* [Passage to read]:
--

Thordson v. McKeighan

[1] Plaintiff, Hans Thordson, brought an action at law against the defendant, Merlyn McKeighan, to recover damages for personal injuries and property damage sustained as the result of a collision between plaintiff's automobile and defendant's truck. The defendant denied any liability. The trial court submitted to the jury the question of the defendant's liability, and also other pertinent questions. The jury returned a verdict for the plaintiff. The defendant has appealed.

The only facts that the respective parties agree upon are that there was a collision between the car driven by the appellee and the truck driven by the appellant and the position of the vehicles after the collision. The appellee contends that he had been on his right-hand side of the road at all times prior to the collision and maintains that the appellant's truck ran into his automobile. Appellee also contends that the truck was being operated on the wrong side of the road immediately prior to the collision. The appellant asserts that, as he was proceeding on his own right-hand side of the road, the appellee drove his automobile toward him, that appellee's car was out of control, and that it struck the appellant's truck, forcing it to the place on the road where the two vehicles came to a stop. The appellant maintains that the physical facts are such as to indicate appellee's contributory negligence and that there should be no recovery by the appellee.

Despite the fact that there is a pronounced variance between the parties as to the location of their respective vehicles on the road immediately prior to the time of the collision, we shall endeavor to set forth the factual situation as disclosed by the record, and also set out portions of the evidence that the parties contend give support to their contentions.

The accident occurred on April 11, 1942, in Pottawattamie County, Iowa, at a point approximately seventeen miles northeast of Council Bluffs, on a highway which runs approximately in an easterly and westerly direction. At or near the point of the accident there is a gradual incline as the road proceeds to the east. Just beyond the crest of the hill the road branches in two directions, the main branch of the fork curving to the north or to the left, while the other branch continues more or *Page 412 less in an easterly direction. The collision occurred approximately thirty or forty feet west, below the crest of the hill. Just prior to the collision the Thordson car was being driven in a southerly direction along the curved portion of the forked road and was proceeding into the east-and-west main road. The appellant was driving his truck east on the east-and-west highway and up the incline. This road was a rock or gravel county highway and the traveled portion was approximately twenty-four feet in width.

--

* [To do]:
1. According to the court opinion, what does the appellee contend about the collision? Please list each contention separately.
2. Continue the court opinion about the highway collision, beginning after its final sentence.

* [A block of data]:
--

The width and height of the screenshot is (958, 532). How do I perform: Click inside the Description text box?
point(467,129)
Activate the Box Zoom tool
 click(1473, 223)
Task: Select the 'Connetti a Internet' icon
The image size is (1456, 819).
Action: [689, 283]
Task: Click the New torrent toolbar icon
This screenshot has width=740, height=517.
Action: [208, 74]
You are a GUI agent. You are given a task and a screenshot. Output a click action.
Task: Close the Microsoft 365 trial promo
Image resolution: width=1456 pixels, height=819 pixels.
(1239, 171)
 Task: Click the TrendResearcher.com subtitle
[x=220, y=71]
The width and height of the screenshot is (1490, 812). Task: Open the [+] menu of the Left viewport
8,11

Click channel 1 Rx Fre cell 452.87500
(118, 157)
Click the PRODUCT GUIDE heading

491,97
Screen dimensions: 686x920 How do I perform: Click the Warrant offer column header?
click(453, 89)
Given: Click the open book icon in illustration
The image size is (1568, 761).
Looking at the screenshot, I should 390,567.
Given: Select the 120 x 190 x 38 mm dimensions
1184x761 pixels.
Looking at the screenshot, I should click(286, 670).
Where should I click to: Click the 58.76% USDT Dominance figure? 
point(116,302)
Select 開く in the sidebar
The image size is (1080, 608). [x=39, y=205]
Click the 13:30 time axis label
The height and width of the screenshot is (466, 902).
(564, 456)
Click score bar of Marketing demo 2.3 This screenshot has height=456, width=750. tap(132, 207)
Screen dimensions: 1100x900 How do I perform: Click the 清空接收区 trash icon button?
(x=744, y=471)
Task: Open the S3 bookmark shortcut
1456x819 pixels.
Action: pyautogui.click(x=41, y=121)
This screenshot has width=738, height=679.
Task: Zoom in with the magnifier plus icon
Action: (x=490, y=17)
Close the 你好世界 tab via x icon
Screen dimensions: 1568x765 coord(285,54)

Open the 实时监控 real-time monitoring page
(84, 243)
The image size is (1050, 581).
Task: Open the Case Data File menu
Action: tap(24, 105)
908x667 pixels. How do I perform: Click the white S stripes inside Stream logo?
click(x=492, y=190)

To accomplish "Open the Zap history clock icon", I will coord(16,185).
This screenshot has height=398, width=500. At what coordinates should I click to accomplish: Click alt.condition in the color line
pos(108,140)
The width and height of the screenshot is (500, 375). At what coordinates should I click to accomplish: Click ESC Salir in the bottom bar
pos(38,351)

--

* [Outputs in order]:
1.
- He had been on his right-hand side of the road at all times prior to the collision.
- The appellant's truck ran into his automobile.
- The truck was being operated on the wrong side of the road immediately prior to the collision.

2.
The appellant, as previously stated, was driving an empty truck which was of the approximate weight of 6,500 pounds. Testimony shows that the appellant was driving the truck at a speed variously estimated by certain witnesses at between thirty and forty miles per hour. The appellant and his witnesses contend that he was traveling on the south or right-hand side of the highway as he proceeded east. Appellant's testimony is to the effect that he saw the Thordson car some one hundred to one hundred twenty-five feet away, as it was coming around the curve from the north and proceeding west. He testified that at that time the Thordson car was traveling about sixty miles per hour, that it was swaying and swerving as it proceeded on the curve and onto the east-and-west highway. He maintained that just before the accident, and when the vehicles were from ten to twenty feet apart, the appellee turned to the north, or to his right-hand side of the road. The left front part of the truck and the left front of the automobile came in contact, and when the vehicles came to a stop the appellee's car was approximately parallel with the grader ditch with the greater portion of the car on the highway. The appellant's truck was approximately at right angles to the Thordson car. The photographs show that the truck, when stopped, was crossway of the highway; that is, the front of the truck was pointed to the north. It is the appellant's contention that the front end of the truck was hit by the appellee's car and that the force of the impact swung it around to the position that it is shown to have been in when it came to a stop.

The appellant and his two brothers, Darrel and Harvey McKeighan, and a small child, four years of age, were in the truck. The child was sitting on Harvey McKeighan's lap. All *Page 413 the occupants of the truck were thrown out of the right door and the evidence discloses that the appellant's jacket, which he was wearing, became caught underneath the left rear wheel of the appellee's car.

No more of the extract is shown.